Download or read book A People Apart written by David Vital and published by Oxford University Press. This book was released on 2001-07-26 with total page 970 pages. Available in PDF, EPUB and Kindle. Book excerpt: This history of the Jews in Europe examines the role played by the Jews themselves, across the whole of Europe, during the century and a half leading up to the birth of the nation of Israel, and the state-sponsored genocide of the Holocaust.

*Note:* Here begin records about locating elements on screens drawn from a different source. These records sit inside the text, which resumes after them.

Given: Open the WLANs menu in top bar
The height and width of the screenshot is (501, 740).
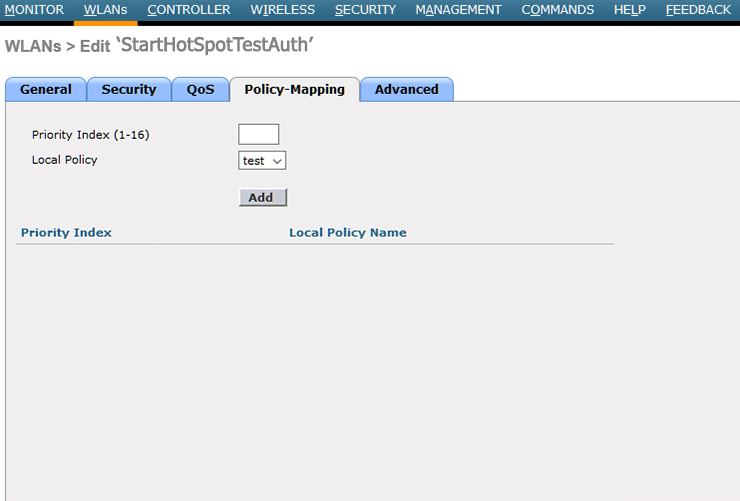Looking at the screenshot, I should click(x=105, y=10).
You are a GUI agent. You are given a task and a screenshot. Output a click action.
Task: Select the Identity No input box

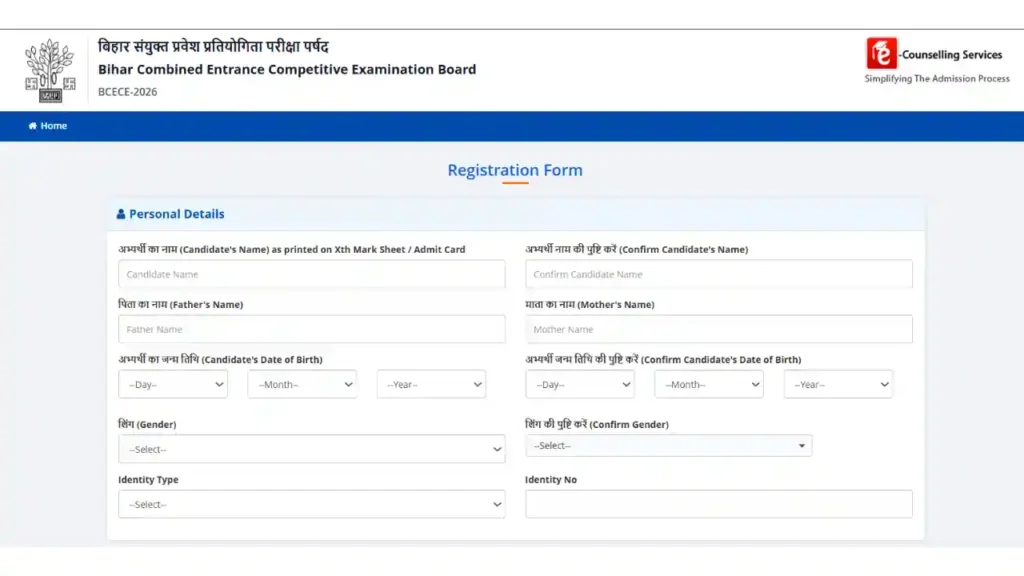click(719, 504)
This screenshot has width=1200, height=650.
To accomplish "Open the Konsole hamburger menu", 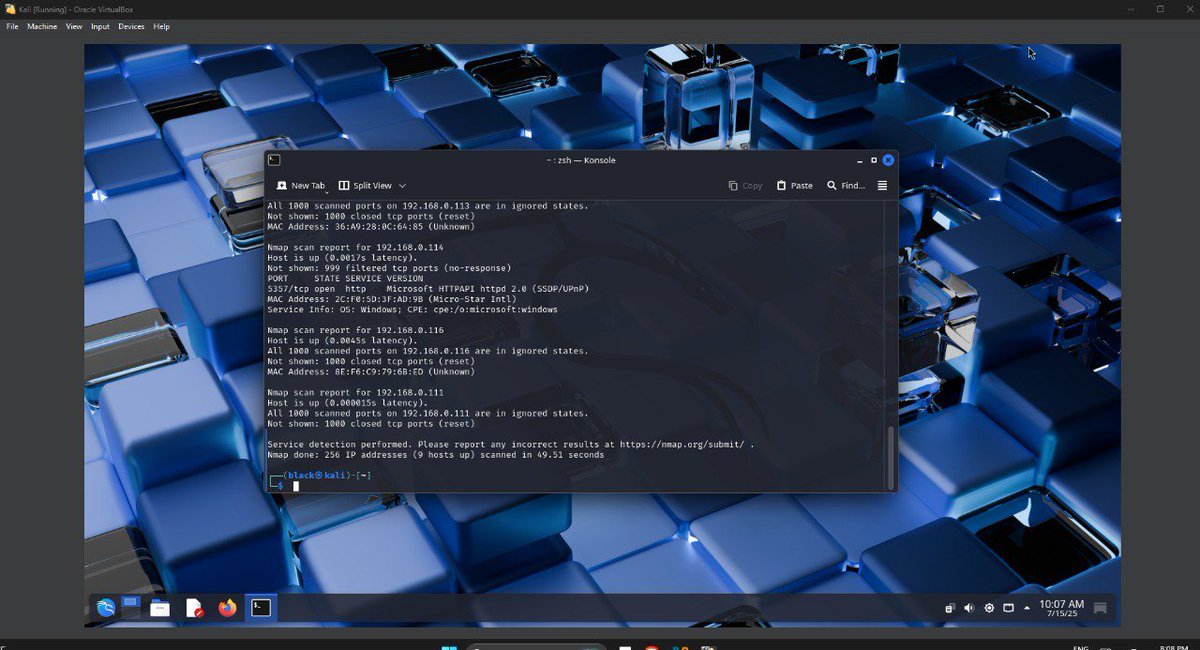I will [881, 185].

Download or read book The Modernity of Others written by Ari Joskowicz and published by Stanford University Press. This book was released on 2013-11-06 with total page 388 pages. Available in PDF, EPUB and Kindle. Book excerpt: The most prominent story of nineteenth-century German and French Jewry has focused on Jewish adoption of liberal middle-class values. The Modernity of Others points to an equally powerful but largely unexplored aspect of modern Jewish history: the extent to which German and French Jews sought to become modern by criticizing the anti-modern positions of the Catholic Church. Drawing attention to the pervasiveness of anti-Catholic anticlericalism among Jewish thinkers and activists from the late eighteenth to the early twentieth century, the book turns the master narrative of Western and Central European Jewish history on its head. From the moment in which Jews began to enter the fray of modern European politics, they found that Catholicism served as a convenient foil that helped them define what it meant to be a good citizen, to practice a respectable religion, and to have a healthy family life. Throughout the long nineteenth century, myriad Jewish intellectuals, politicians, and activists employed anti-Catholic tropes wherever questions of political and national belonging were at stake: in theoretical treatises, parliamentary speeches, newspaper debates, the founding moments of the Reform movement, and campaigns against antisemitism.
Download or read book Jewish Identity in Modern Art History written by Catherine M. Soussloff and published by Univ of California Press. This book was released on 1999-03-31 with total page 258 pages. Available in PDF, EPUB and Kindle. Book excerpt: The book asks all the right questions about society, culture, religion and art.